Disruptive Technologies Powering the Solar Industry

Team Contact: Alena Vackova Marconi

  • Advanced Materials
  • advanced-materials

As legend has it, around 212 B.C., Greek scientist Archimedes used mirrors to concentrate sunlight to set fire to the wooden ships of the invading Roman Empire. The story of Archimedes’s “flaming death ray” only confirms that humans have long recognized the sun’s power and harnessed it for productive (as well as destructive) purposes.

Significant advancements in solar power technology have been made in the 21st Century. In a recent post, we addressed ways in which solar power is being used to perform functions other than electricity generation, such as producing heat, capturing moisture from the air to produce clean water, and desalinating non-potable water, and how such technologies enrich companies’ patent portfolios. In this post, we want to share additional technological improvements that are being developed and brought by companies in the solar power space.

Low Cost, High Power Solar Device. Canadian solar product developer ISP Solar recently introduced what it calls ‘Intensifying Solar Panels,’ indicating that solar power will be more affordable and more eco-friendly than what is currently on the market. ISP Solar describes its product as a “patent pending breakthrough technology that delivers an encapsulated solar module that uses 1/20th of the PV cells of traditional panels by incorporating conic reflective troughs that multiply sunrays by 20x, resulting in lower cost alternative to traditional solutions, while improving performance.” By using 1/20th of the PV cells of traditional solar panels, ISP’s Intensifying Solar Panels are intended to produce the same amount of power while reducing a solar power plant’s carbon footprint. You can review ISP’s technology in US Patent No. 9,234,681 and  US patent applications 2011/0088684, 2019/0013776,  and 2019/0157483, among the company’s growing IP assets.
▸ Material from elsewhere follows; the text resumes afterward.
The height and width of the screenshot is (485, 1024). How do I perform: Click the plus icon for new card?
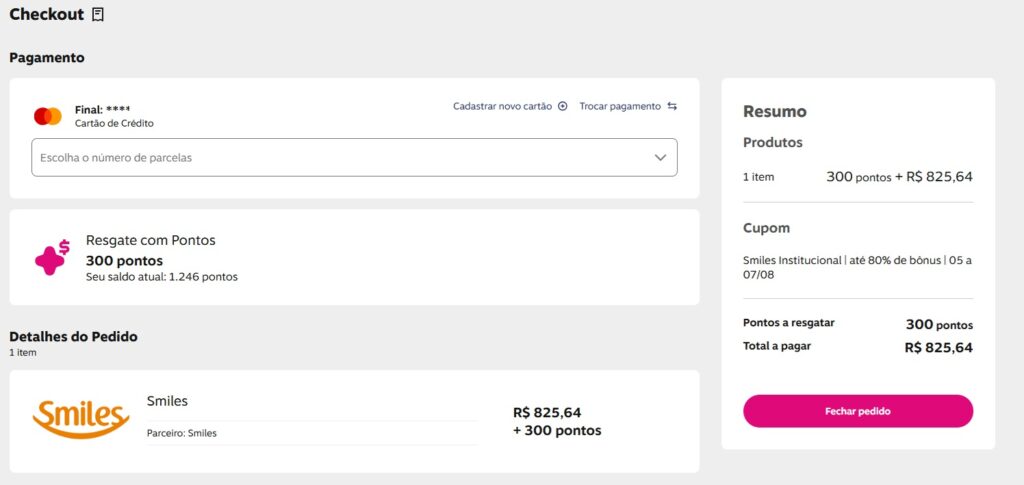(x=563, y=106)
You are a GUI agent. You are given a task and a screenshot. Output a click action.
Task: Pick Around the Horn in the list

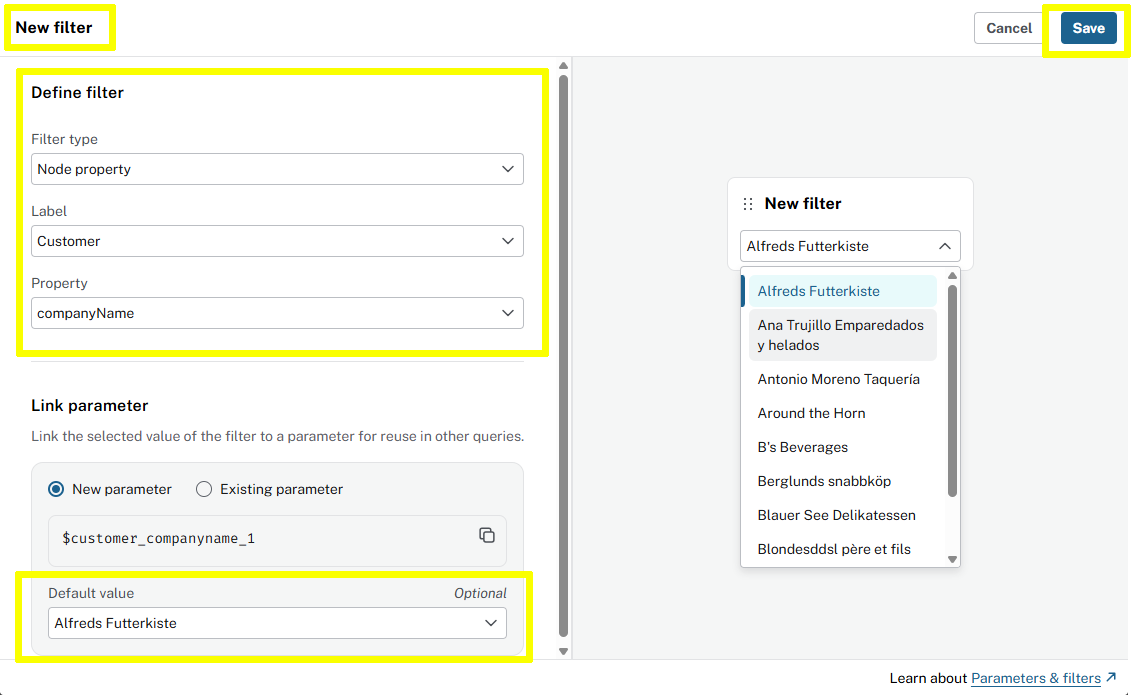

New Designs Based on Biomimicry. Humans have long looked to nature for clues on how to solve difficult problems and innovate, which is a practice called “biomimicry.” According to the dictionary definition, biomimicry involves “the design and production of materials, structures, and systems that are modeled on biological entities and processes.” Researchers from IBM and Swiss-based Airlight Energy teamed up and used biomimicry to create the “Sunflower,” which is billed as an ultra-efficient, multipurpose solar system that powers off-grid locations. Researchers incorporated ideas from the functions of the human body’s blood supply system, as well as the manner in which sunflowers bend toward the direction of the sun, as part of their design process. The surface of the sunflower’s curved dish is covered in reflective, mirrored panels which are coated in aluminum. The system allegedly converts 80% of the sun’s energy into electricity, but can also purify and desalinate water, produce heat, and cool a building.

Floating Solar Farms. In the coming years, expect to see an increasing amount of solar power being developed via solar arrays floating on water rather than on land. Floating photovoltaic panels—or “floatovoltaics”—installed on one-fourth of the United State’s man-made reservoirs could generate about 10% of U.S. energy needs, according to a new research study from the National Renewable Energy Laboratory. Research shows that the natural cooling effect of the water below can boost the solar panels’ power production by up to 22%. By now, a variety of companies have secured utility and design patents related to floatovoltaics. For example, Google with U.S Patent No. 9,729,101 or P4P Holdings, LLC with U.S Patent Nos. 8,875,450, 9,027,288, or D625250.

Advances in engineering and materials are making solar capture and conversion technologies more powerful and efficient, and in most cases cheaper while offering opportunities to secure patent protection in the solar patent space. We will continue to keep you apprised of developments in the rapidly evolving solar industry.